The tool - which had an interface written in Chinese - was programmed by default to insert a tag to the same malicious JavaScript file that featured in the January attack, solid evidence that it was at least partially behind the assault.

The tool runs a script called pay.asp, hosted on a server in China. This suggests that hackers running the attack were keeping count of the number of sites they had compromised, in order to work out how much they stand to get paid.

Further analysis of the tool by security researchers at the SANS Institute's Internet Storm Centre (ISC) is ongoing. The tool came to their attention via a tip-off from Dr Neal Krawetz. Although first thought to be linked to the compromise of thousands of "mom and pop" websites (uncovered by security researcher Mary Landesman, of ScanSafe) it now seems to be related to a different attack.

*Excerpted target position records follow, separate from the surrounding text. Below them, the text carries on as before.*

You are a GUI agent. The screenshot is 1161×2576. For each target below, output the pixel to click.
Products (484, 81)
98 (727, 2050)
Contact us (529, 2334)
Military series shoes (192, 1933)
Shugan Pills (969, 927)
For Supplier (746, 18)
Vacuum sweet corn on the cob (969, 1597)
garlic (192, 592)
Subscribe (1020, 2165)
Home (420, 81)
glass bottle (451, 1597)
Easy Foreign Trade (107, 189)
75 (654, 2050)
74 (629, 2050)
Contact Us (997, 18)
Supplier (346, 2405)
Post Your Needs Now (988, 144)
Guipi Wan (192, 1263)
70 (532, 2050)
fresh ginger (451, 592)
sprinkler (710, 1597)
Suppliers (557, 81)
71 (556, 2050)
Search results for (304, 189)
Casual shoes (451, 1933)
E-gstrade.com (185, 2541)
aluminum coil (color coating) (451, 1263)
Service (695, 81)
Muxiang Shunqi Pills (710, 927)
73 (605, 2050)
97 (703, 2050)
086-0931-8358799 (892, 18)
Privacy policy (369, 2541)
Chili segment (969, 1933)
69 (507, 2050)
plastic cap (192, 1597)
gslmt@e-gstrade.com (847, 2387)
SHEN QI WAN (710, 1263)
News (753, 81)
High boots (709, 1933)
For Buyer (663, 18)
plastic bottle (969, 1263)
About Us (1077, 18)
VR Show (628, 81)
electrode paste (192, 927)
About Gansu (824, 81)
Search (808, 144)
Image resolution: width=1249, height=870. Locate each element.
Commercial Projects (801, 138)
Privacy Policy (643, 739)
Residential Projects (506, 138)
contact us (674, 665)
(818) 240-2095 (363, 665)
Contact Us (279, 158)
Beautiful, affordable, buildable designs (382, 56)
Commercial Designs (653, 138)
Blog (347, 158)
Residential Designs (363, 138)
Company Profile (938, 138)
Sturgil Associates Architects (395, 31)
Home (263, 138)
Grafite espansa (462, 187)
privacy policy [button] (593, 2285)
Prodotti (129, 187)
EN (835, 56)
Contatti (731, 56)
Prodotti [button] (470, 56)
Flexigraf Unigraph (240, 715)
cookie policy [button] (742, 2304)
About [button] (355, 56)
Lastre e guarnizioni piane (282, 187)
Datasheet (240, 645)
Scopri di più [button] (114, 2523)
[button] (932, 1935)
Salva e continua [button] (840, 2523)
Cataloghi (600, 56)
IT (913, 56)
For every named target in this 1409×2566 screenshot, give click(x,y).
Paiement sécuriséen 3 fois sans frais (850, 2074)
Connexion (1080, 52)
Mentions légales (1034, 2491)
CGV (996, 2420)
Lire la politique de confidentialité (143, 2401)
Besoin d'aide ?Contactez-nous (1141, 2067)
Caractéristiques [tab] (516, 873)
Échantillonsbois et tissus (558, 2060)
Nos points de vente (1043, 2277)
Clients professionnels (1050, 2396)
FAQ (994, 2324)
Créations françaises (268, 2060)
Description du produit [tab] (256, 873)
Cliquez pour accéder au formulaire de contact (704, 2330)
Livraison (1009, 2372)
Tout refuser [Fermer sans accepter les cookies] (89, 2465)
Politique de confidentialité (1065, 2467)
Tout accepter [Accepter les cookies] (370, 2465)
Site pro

The constant, changing flux of the malicious JavaScript served up by compromised sites made initial analysis difficult. With the benefit of the hacker tool used to pull off the attack this all becomes much clearer, much like it was easier for scientists to unravel a cure for the mystery pandemic that blighted mankind in the Twelve Monkies after they obtained a sample of the pure source.

"The nice thing about this is that we finally managed to confirm that it is SQL Injection that was used in those attacks. The tool has more functionality that we still have to analyze but this is the main purpose," writes ISC handler Bojan Zdrnja.

Website owners ought to use the discovery as a wake up call on the need to ensure that their web applications are secure, he added. ®

Updated

ScanSafe has been in touch to say that the executable analysed by the ISC is not the source of the mass infection it warned about in January.

"The tool that SANS referenced is not new. It has been known to researchers for some time. There are dozens of these types of tools. These are used for SQL injection attacks and it was not used in the widespread website compromises Mary initially reported on in January (the one that affected thousands of small "mom and pop" sites)," it said.